**Exercise prompt:**
Copy exactly, and only, the lines from the one with "The width and" to the end of the listing; omit pictures.

== Segment start ==

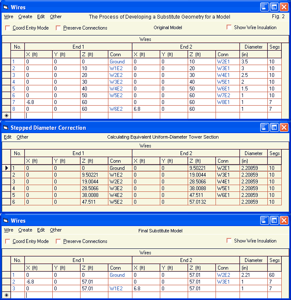
Task: Open the Create menu in Original Model window
Action: 25,17
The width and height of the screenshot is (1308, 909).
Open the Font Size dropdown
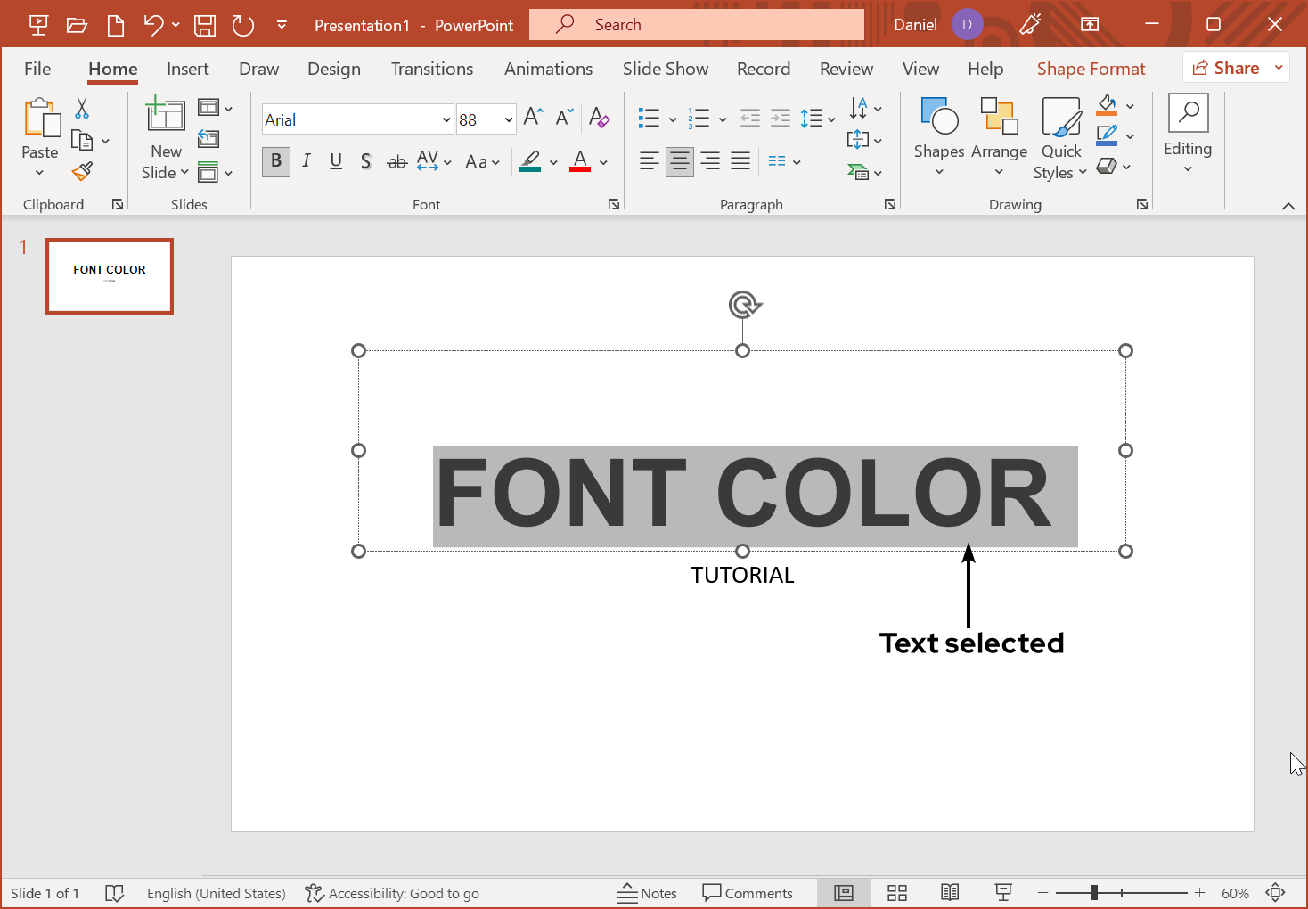[x=507, y=119]
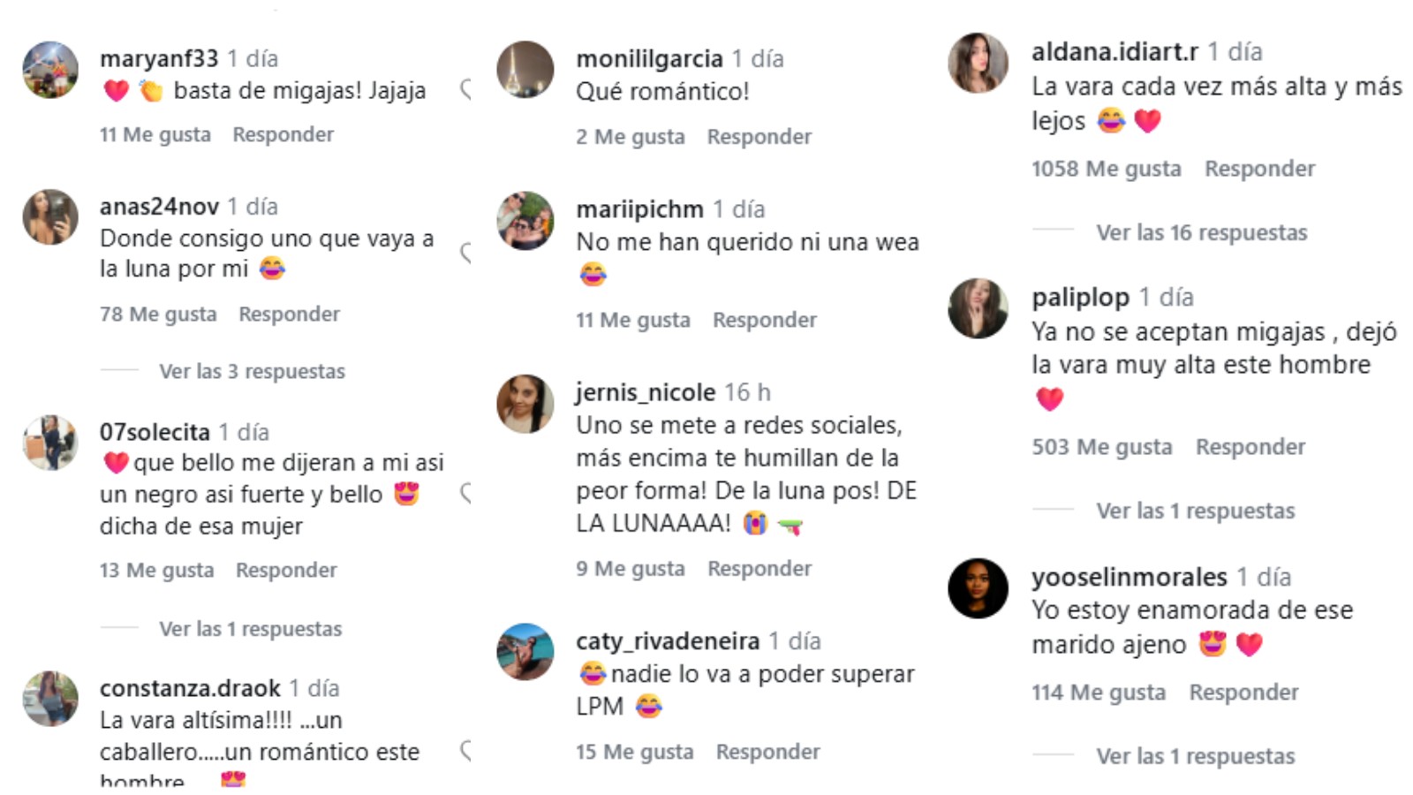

== Segment end ==

**Solution to the problem:**
The width and height of the screenshot is (1308, 909).
Open the Font Size dropdown
[x=507, y=119]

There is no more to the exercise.